O quinto episódio foi interessante, embora não tenha acontecido muita coisa: os eventos em Aldani se desenvolvem ativamente, mas em Coruscant, todas as quatro linhas narrativas (Rael, Karn, Mon Mothma, Meero) são mais esboçadas, embora os atores sejam excelentes, a filmagem seja bonita, esperamos pelo que virá. Já os rebeldes, pela primeira vez na história do live-action de 'Star Wars', são realmente interessantes de observar. Os rebeldes secundários aqui têm personalidades, motivações e até alguma diversidade – pela primeira vez, no geral, vemos que a rebelião de um ex-presidiário e a rebelião de um idealista anarquista são dois processos um pouco diferentes, embora o objetivo, claro, seja o mesmo.
E nem é bem assim – com mais um pouco de liberdade criativa, em uma galáxia muito, muito distante, eles entenderão seriamente que não existe apenas liberdade de, mas também liberdade para. Para onde a rebelião se encaminhará quando o Império cair? Para a restauração da República? Para uma confederação de sistemas livres? Talvez para um modelo de União Europeia galáctica?
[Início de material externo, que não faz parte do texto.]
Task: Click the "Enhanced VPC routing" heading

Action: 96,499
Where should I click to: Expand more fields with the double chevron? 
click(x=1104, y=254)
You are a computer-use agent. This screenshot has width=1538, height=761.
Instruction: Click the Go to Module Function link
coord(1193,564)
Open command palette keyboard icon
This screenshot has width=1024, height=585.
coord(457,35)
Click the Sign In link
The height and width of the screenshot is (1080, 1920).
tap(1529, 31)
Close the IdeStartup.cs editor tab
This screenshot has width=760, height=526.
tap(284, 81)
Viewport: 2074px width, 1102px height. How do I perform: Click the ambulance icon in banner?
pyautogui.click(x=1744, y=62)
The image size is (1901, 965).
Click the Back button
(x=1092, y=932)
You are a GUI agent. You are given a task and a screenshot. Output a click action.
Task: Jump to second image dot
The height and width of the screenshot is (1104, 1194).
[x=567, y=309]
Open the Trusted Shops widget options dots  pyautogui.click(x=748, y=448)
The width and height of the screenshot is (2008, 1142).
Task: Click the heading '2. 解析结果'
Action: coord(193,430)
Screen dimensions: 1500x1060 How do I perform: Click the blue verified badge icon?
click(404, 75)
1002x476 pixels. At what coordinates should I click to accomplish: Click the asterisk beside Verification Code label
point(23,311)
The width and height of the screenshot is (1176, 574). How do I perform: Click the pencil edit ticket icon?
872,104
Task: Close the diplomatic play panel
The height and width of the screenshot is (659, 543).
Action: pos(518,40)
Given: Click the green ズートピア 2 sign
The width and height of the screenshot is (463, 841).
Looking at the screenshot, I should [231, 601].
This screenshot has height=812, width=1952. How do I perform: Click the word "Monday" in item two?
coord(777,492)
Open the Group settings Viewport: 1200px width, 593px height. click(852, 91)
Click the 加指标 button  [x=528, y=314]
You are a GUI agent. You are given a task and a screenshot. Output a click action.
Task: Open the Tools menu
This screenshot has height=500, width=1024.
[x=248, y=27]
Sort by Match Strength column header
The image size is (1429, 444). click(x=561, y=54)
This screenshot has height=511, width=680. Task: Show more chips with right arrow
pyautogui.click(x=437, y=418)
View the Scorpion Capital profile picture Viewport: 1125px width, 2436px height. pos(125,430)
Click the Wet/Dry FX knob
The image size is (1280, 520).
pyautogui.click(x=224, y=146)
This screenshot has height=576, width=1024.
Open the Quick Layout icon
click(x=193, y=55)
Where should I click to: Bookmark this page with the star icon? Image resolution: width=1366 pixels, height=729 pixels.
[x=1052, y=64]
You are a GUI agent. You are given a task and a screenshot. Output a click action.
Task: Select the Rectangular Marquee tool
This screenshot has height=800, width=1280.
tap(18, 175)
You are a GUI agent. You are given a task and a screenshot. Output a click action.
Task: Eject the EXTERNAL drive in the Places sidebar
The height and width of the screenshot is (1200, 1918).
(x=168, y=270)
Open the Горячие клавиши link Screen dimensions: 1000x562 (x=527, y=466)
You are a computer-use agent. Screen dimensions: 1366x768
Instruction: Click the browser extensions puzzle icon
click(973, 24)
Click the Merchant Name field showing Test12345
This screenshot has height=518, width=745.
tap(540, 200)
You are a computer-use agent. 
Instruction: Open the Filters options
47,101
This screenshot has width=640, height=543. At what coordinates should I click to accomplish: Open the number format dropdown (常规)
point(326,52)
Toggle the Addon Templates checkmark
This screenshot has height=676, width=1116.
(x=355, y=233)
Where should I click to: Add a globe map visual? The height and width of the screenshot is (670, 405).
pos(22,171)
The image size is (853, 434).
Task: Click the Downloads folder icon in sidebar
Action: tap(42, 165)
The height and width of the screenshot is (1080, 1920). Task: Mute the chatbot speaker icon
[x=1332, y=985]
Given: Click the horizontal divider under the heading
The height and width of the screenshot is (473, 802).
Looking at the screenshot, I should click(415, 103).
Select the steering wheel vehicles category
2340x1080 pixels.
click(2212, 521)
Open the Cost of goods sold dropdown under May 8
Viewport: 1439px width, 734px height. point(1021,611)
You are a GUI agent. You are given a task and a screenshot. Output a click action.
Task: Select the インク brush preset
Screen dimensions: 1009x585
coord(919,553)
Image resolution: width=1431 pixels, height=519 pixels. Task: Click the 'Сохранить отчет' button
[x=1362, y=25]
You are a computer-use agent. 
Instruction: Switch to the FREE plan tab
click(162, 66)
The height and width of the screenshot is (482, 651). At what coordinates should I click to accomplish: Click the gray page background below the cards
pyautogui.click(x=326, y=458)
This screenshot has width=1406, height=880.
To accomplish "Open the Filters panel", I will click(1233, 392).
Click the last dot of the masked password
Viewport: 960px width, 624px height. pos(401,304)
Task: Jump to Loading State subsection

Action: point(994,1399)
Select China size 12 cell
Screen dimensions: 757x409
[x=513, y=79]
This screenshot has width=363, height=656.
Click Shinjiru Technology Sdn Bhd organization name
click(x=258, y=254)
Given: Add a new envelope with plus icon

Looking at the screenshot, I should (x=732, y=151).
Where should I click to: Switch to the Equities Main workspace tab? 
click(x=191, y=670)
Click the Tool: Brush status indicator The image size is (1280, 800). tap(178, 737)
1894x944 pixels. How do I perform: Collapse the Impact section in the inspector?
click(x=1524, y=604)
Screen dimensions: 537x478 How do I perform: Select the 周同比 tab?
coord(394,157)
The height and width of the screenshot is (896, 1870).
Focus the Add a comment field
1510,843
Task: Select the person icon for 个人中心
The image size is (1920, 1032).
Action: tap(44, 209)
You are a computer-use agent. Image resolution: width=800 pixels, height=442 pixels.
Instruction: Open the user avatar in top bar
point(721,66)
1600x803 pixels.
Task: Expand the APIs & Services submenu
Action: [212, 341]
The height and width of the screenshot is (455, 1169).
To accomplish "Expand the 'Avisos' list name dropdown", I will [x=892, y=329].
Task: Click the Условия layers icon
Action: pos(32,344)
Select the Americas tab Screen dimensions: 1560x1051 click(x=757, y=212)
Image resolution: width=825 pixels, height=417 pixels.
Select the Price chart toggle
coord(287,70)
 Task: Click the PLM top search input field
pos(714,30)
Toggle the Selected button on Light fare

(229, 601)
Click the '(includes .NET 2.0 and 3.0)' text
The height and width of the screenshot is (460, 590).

Se em 'Andor' fizerem pelo menos uma dessas perguntas, Tony Gilroy precisará ganhar um Emmy, e, na verdade, já pode: sendo a série um entretenimento de qualidade, é também uma declaração relevante sobre política, liberdade e responsabilidade. Afinal, esta é a primeira vez em 'Star Wars' que alguém escreve um manifesto.